**WORK REQUIRED:**
Reproduce each line of the entries that carries "galleria".

——

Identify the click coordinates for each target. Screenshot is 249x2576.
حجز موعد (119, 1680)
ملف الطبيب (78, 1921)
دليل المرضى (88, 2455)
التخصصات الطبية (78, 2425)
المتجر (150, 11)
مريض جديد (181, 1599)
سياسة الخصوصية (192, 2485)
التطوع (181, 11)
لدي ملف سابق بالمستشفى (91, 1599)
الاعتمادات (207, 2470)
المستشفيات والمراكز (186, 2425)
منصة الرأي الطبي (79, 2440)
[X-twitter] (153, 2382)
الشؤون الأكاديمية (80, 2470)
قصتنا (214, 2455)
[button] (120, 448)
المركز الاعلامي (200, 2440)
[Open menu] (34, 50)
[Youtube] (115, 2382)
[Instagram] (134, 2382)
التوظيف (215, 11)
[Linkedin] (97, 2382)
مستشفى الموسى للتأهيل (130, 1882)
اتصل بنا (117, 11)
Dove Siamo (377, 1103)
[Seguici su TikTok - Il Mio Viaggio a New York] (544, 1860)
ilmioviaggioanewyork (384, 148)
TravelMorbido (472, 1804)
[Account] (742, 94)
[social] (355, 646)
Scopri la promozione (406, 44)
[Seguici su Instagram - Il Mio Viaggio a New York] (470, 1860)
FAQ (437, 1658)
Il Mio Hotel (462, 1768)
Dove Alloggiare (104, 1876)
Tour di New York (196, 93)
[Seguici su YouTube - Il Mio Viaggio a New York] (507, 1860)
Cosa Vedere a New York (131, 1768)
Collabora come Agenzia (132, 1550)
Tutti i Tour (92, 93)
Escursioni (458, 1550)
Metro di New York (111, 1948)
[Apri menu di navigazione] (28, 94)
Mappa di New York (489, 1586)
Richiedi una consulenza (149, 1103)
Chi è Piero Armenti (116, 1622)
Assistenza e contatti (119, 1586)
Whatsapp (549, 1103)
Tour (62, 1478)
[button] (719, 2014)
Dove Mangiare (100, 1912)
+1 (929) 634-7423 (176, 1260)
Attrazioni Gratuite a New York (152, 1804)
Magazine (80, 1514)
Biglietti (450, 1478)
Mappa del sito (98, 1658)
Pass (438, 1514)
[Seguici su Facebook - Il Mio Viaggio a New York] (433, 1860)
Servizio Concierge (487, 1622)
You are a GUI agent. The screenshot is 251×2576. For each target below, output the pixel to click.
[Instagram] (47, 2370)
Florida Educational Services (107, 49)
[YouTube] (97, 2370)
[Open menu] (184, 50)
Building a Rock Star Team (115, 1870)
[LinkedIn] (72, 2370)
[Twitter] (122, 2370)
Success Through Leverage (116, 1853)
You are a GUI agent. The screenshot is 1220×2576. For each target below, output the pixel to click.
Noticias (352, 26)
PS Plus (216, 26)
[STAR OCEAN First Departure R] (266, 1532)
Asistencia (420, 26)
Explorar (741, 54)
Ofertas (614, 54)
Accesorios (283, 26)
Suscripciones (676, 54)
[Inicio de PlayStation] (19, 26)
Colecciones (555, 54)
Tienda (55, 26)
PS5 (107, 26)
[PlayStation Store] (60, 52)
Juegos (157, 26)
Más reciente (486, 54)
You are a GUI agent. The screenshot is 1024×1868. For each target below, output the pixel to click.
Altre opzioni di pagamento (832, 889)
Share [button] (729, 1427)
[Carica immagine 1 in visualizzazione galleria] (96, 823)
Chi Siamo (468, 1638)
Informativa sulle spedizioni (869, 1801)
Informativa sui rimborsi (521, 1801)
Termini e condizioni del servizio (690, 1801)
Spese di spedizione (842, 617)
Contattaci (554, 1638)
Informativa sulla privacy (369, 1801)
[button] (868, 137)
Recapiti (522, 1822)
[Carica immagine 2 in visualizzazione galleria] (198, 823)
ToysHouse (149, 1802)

——

**RESULT:**
[Carica immagine 1 in visualizzazione galleria] (96, 823)
[Carica immagine 2 in visualizzazione galleria] (198, 823)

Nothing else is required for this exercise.